This skill helps debug, trace, and monitor DSPy programs in development and production. It combines quick inspection tools, MLflow autologging, and customizable callbacks to capture LLM calls, token usage, latency, and cost information. Use it to gain visibility into program execution, optimize prompt flows, and maintain production observability.

How this skill works

Start with inspect_history() to view recent execution traces stored by DSPy. Enable MLflow autologging to capture runs, token usage, costs, and timelines in an MLflow experiment.

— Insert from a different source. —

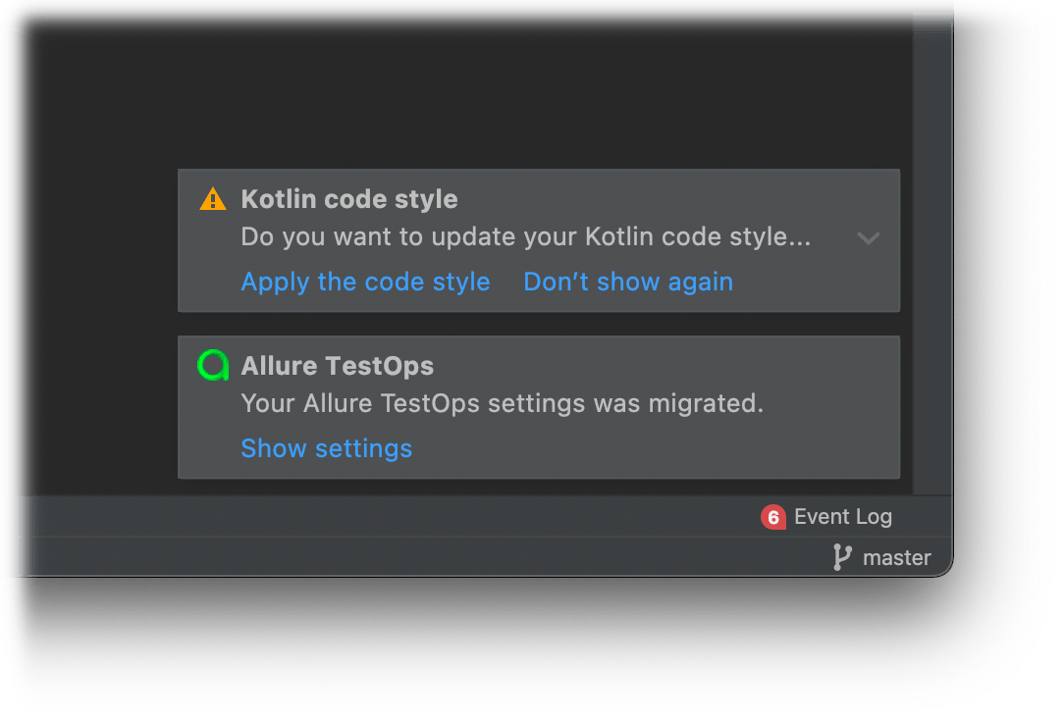Click the Git branch icon in the status bar
The image size is (1063, 722).
(842, 557)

For production-grade monitoring, attach custom callbacks that receive lifecycle hooks (on_lm_start, on_lm_end) to aggregate metrics, sample traces, or push events to external systems.

When to use it

  • Investigating unexpected LLM outputs or multi-step program flows
  • Instrumenting production pipelines to track latency, cost, and errors
  • Logging inference traces and token usage to MLflow for audits
  • Building custom metrics or alerts with callbacks
  • Sampling traces in high-volume services to limit overhead

Best practices

  • Use inspect_history() for fast local debugging before enabling heavy tracing
  • Enable MLflow autolog only where persistent trace storage and UI access are needed
  • Implement sampling (1–10%) for high-traffic endpoints to balance visibility and cost
  • Redact PII and sensitive fields inside callbacks before logging or exporting
  • Run callbacks asynchronously or minimize work in hooks to avoid blocking LLM calls

Example use cases

  • Quickly inspect the last program execution to see model, usage, and cost fields
  • Autolog all RAG pipeline runs to MLflow to compare optimizer versions and prompt variants
  • Attach a ProductionMonitoringCallback to report total cost, tokens, and error counts to a dashboard
  • Use a SamplingCallback to store representative traces for forensic analysis without full logging
  • Integrate callbacks with metrics systems (Prometheus, Datadog) to create alerts on latency or cost spikes

FAQ

Yes when MLflow autolog for DSPy is enabled it records token counts, model names, timings, and any cost fields provided by the LLM client.

How do I avoid tracing every single call in high-volume production?

Use a sampling callback (e.g., 1–10% sample_rate) or filter traces by error conditions; keep heavy logging off the main request path.